LISBON – Roughly 85% of psoriasis patients re-treated with ustekinumab after withdrawing from an earlier successful course of therapy will experience an excellent response in round two.
This benefit was consistently seen in secondary analyses of two separate phase III clinical trials. This finding provides information that is valuable in clinical practice, Dr. Christopher E. Griffiths said at the annual congress of the European Academy of Dermatology and Venereology.
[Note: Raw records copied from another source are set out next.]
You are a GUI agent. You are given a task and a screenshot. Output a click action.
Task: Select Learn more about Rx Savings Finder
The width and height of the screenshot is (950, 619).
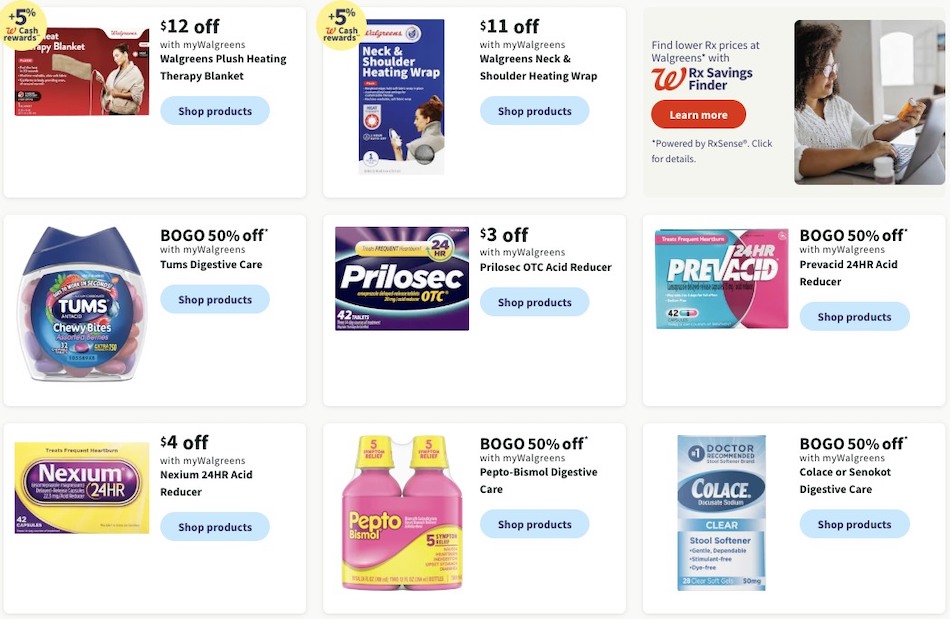698,114
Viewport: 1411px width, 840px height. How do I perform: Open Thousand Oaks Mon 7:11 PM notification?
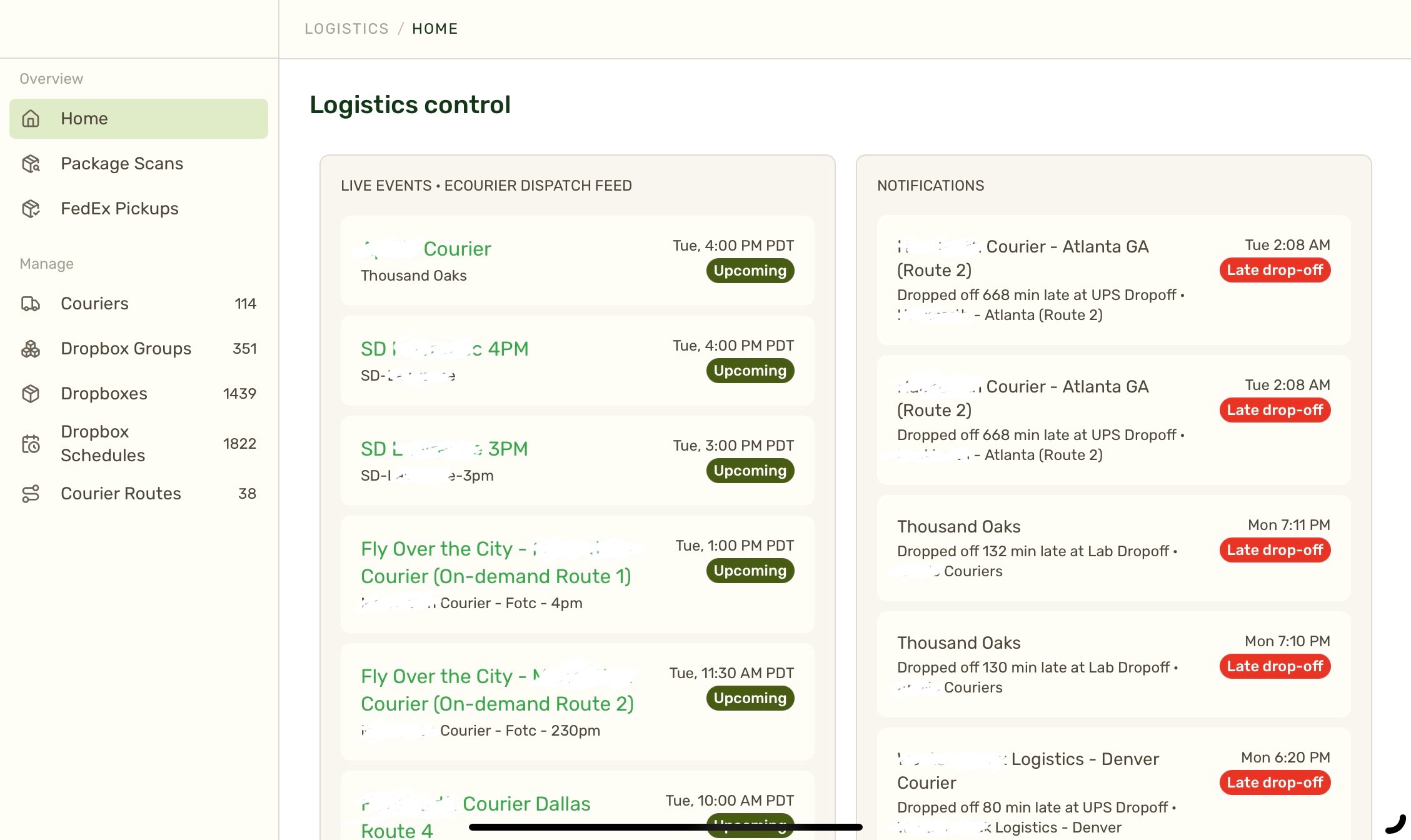1113,548
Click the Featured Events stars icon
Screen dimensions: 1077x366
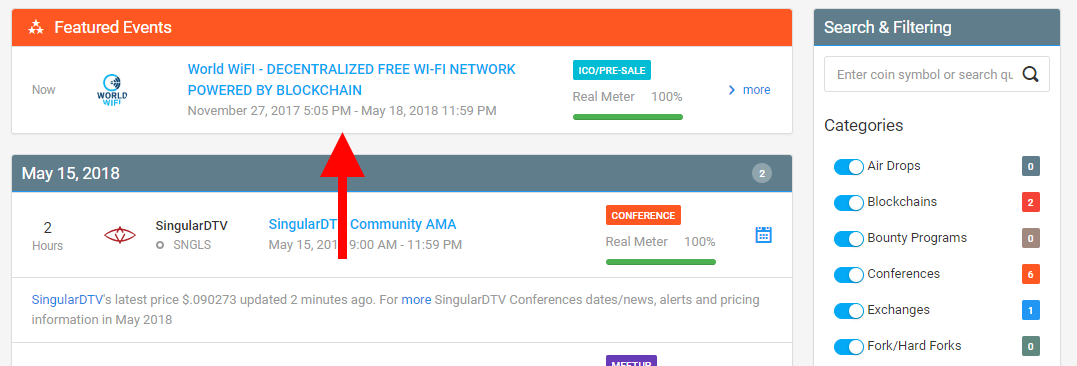(x=36, y=27)
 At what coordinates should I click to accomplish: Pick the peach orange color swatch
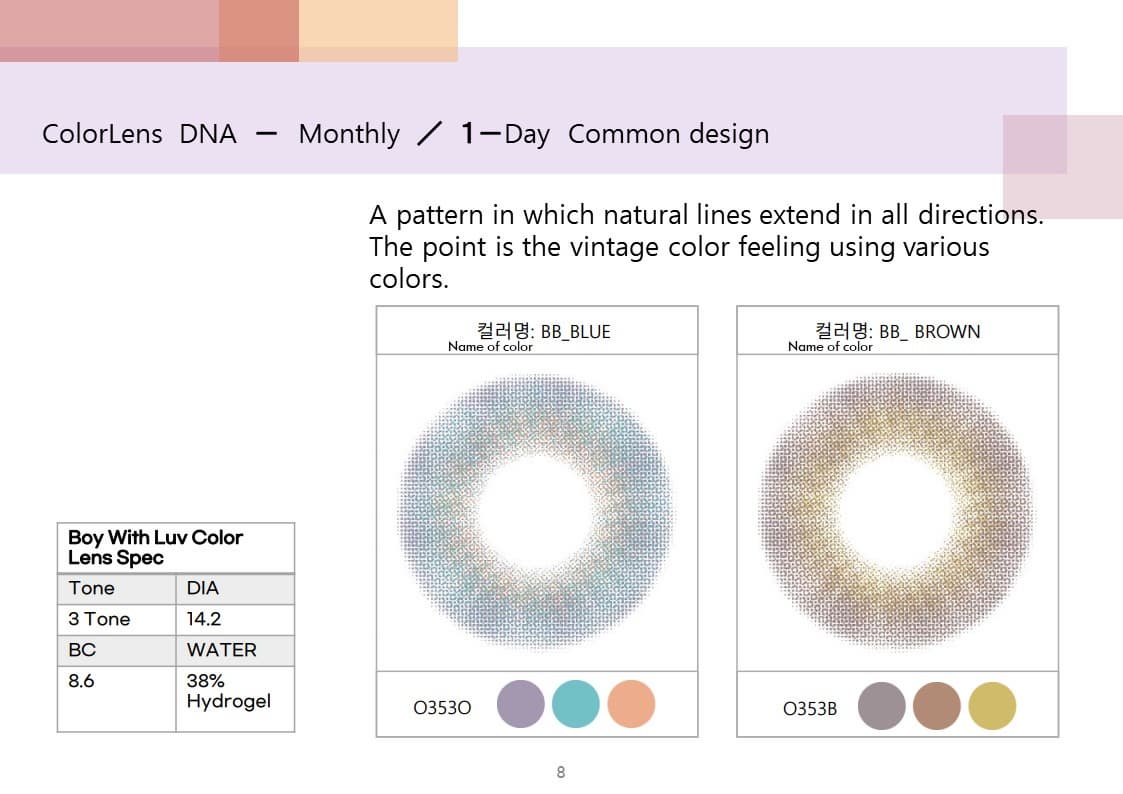click(x=631, y=704)
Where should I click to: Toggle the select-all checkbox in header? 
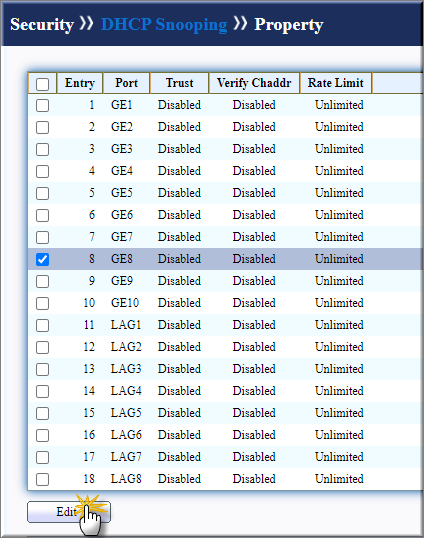(x=43, y=84)
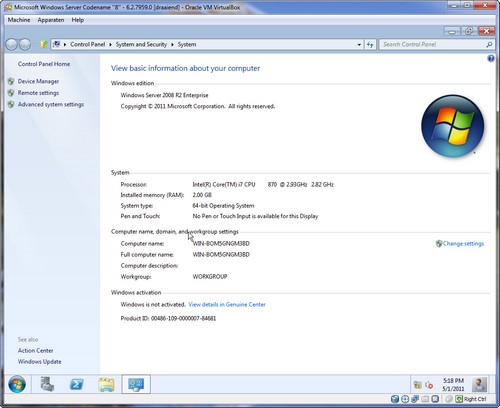Open Device Manager link

point(38,81)
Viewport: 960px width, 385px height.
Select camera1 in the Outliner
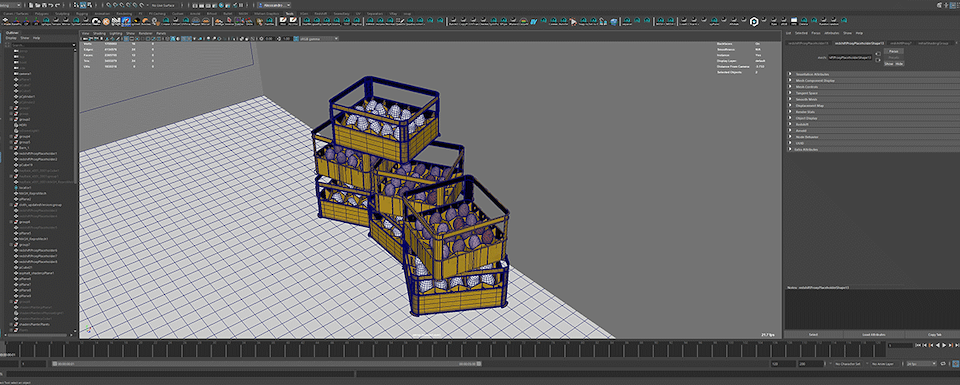25,73
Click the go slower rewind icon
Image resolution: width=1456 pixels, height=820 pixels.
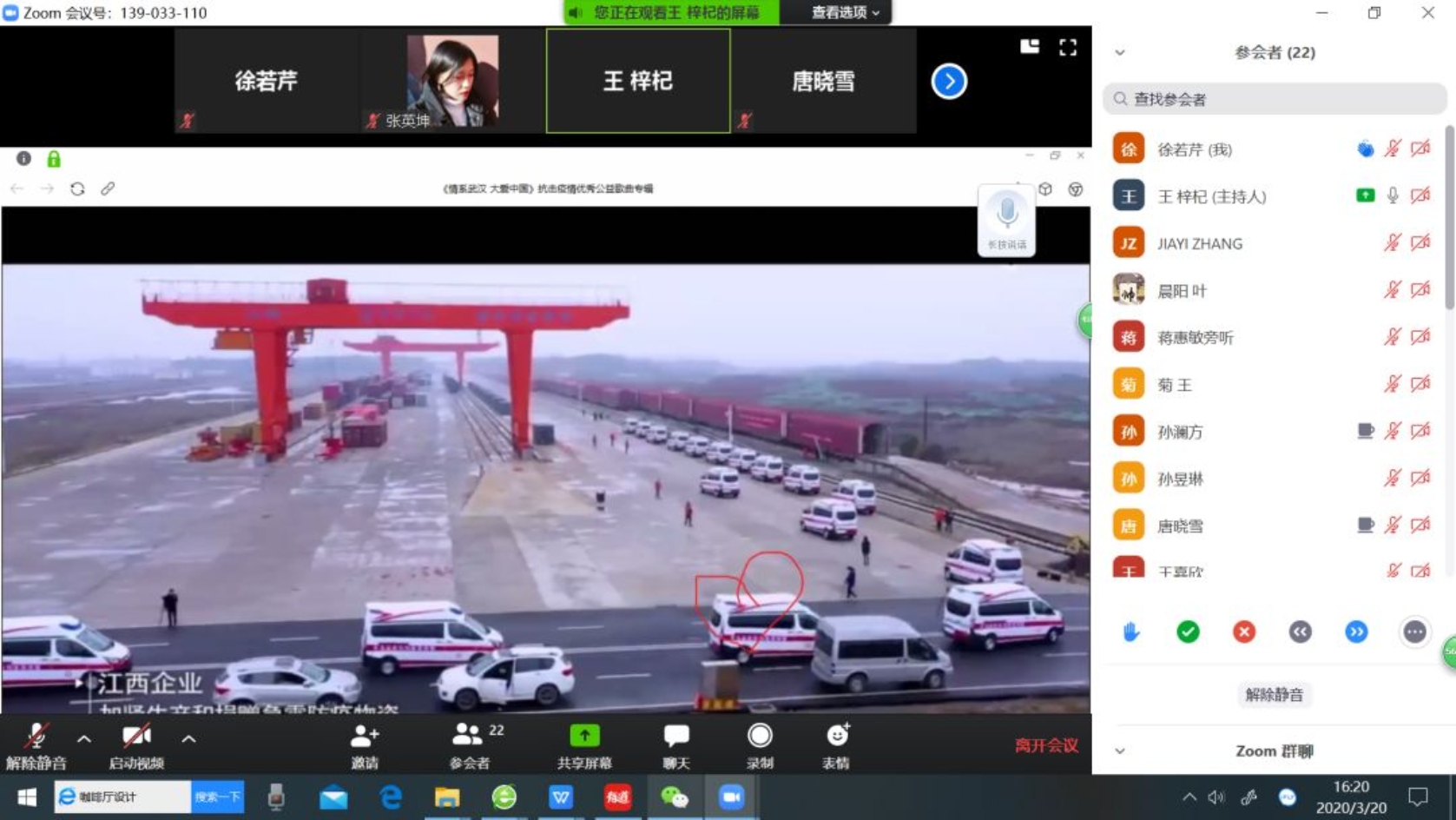coord(1300,632)
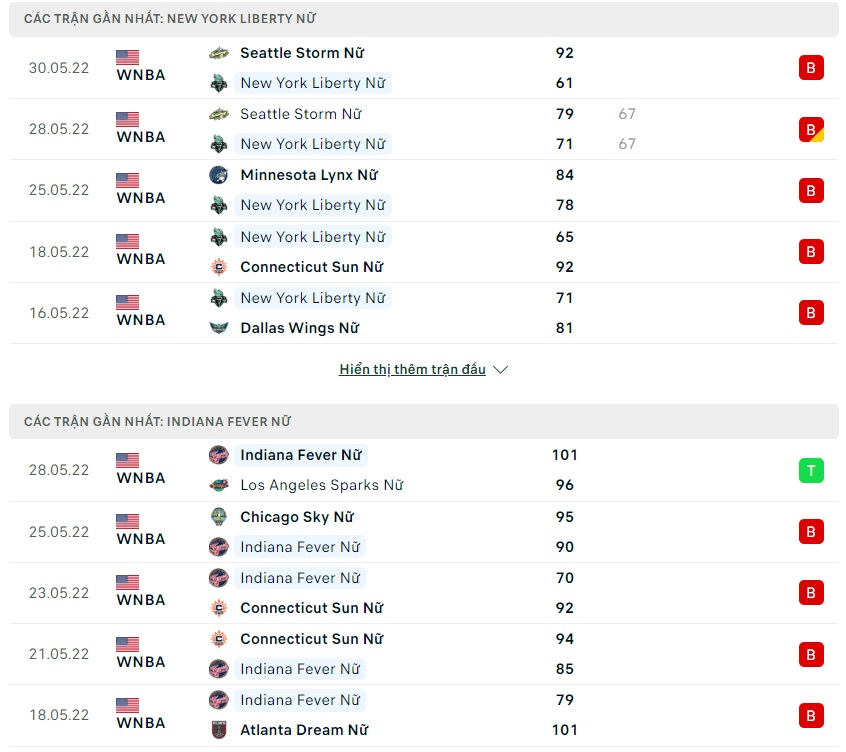Screen dimensions: 846x752
Task: Click Los Angeles Sparks team logo
Action: point(219,485)
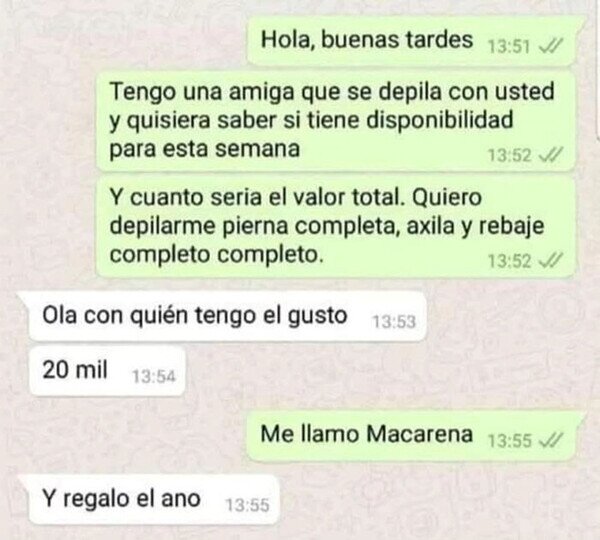Viewport: 600px width, 540px height.
Task: Click the 13:55 timestamp on "Y regalo el ano"
Action: [x=248, y=506]
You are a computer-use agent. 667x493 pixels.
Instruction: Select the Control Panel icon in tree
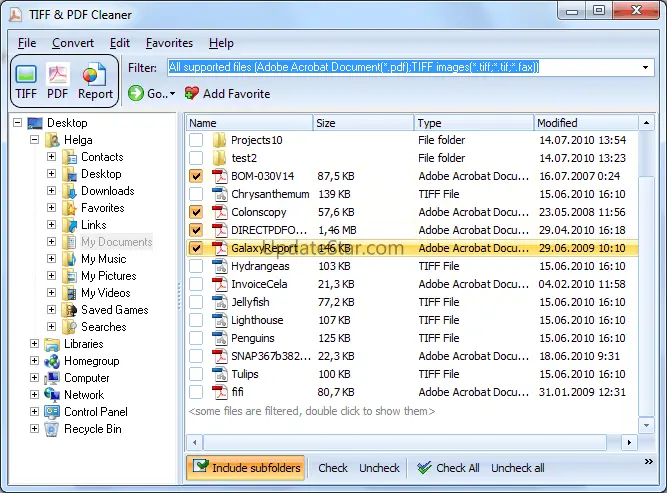[x=51, y=412]
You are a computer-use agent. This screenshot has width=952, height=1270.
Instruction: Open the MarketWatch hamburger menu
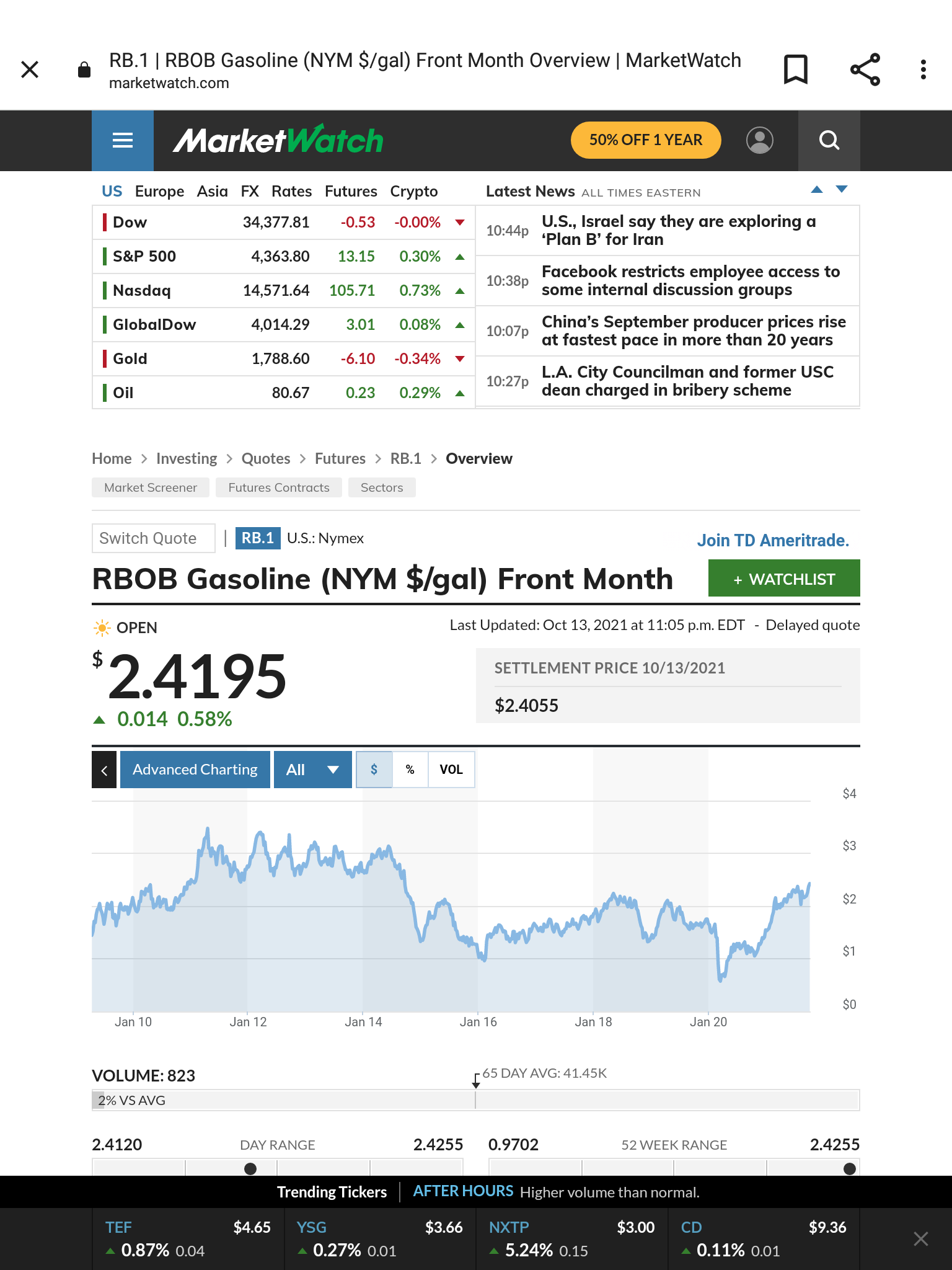coord(123,141)
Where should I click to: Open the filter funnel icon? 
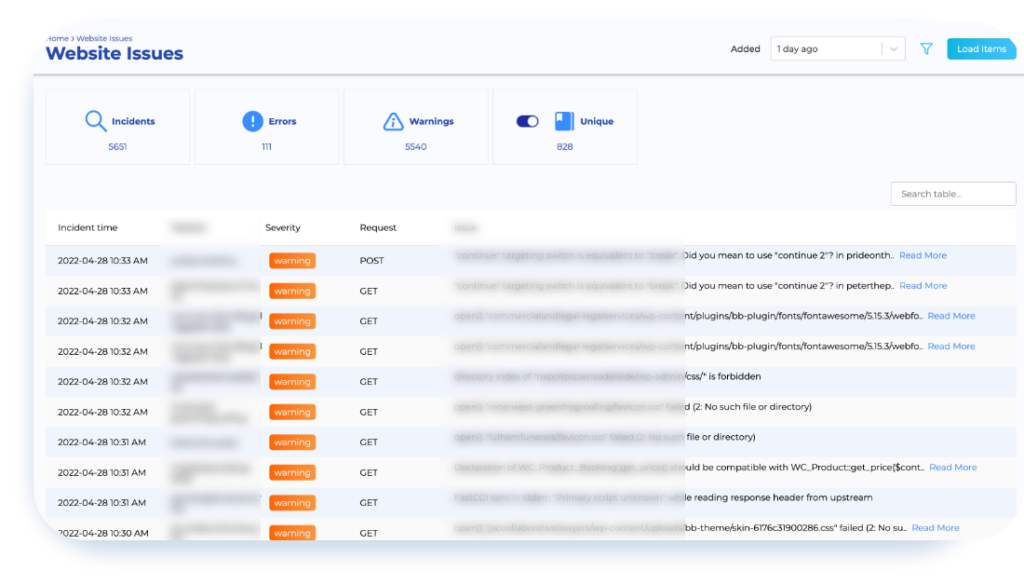[925, 48]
Dr. Christopher E. M. Griffiths
Psoriasis patients often have to halt effective biologic therapy for a variety of reasons – pregnancy, elective major surgery, vaccinations, or just to enjoy a welcome break from potent therapy while their disease has cleared – but not all biologics retain their efficacy upon re-treatment.
Ustekinumab (Stelara) now joins etanercept (Enbrel) and alefacept (Amevive) on the list of biologic therapies that are able to recapture their clinical response upon re-treatment, said Dr. Griffiths, professor of dermatology at the University of Manchester (England).
He reported on 260 ustekinumab-treated patients in the phase-III PHOENIX I trial and 375 in the ACCEPT trial, all of whom attained at least a 75% improvement, compared with baseline, in Psoriasis Area and Severity Index (PASI) scores, and a Physician Global Assessment (PGA) score of 0-2, meaning clear, minimal, or mild disease. The study patients were withdrawn from the biologic at week 40 in PHOENIX I and at week 12 in ACCEPT.
The PHOENIX I participants began re-treatment after losing at least 50% of the improvement obtained during the initial course of therapy. At week 12 of re-treatment, 84% of patients from PHOENIX I who were on the ustekinumab 45 mg dose and 85% on ustekinumab 90 mg achieved a PASI 75 response. The median improvement in PASI scores, compared with when they commenced re-treatment, was 89%-90%.
ACCEPT participants entered re-treatment after their PGA score, which was 0-2 upon treatment withdrawal, regressed to greater than 2.
Among ACCEPT participants undergoing re-treatment with ustekinumab 45 mg after earlier ustekinumab withdrawal, 85% were rated as having a 0-2 score on PGA at week 12. So were 89% on ustekinumab 90 mg. The median improvement in PASI scores from baseline was 85% in the ustekinumab 45 mg group and 90% in the ustekinumab 90 mg arm.
Rates of overall adverse events, serious adverse events, and infections were similar in the initial round of treatment and in re-treatment. No new safety signals arose during 12 weeks of re-treatment. Five patients being re-treated with ustekinumab 45 mg and two on ustekinumab 90 mg developed anti-ustekinumab antibodies; their response to re-treatment was significantly less robust than in patients without antibodies, Dr. Griffiths noted.
The study was funded by Centocor, the manufacturer of ustekinumab. Dr. Griffiths is an advisor to the company.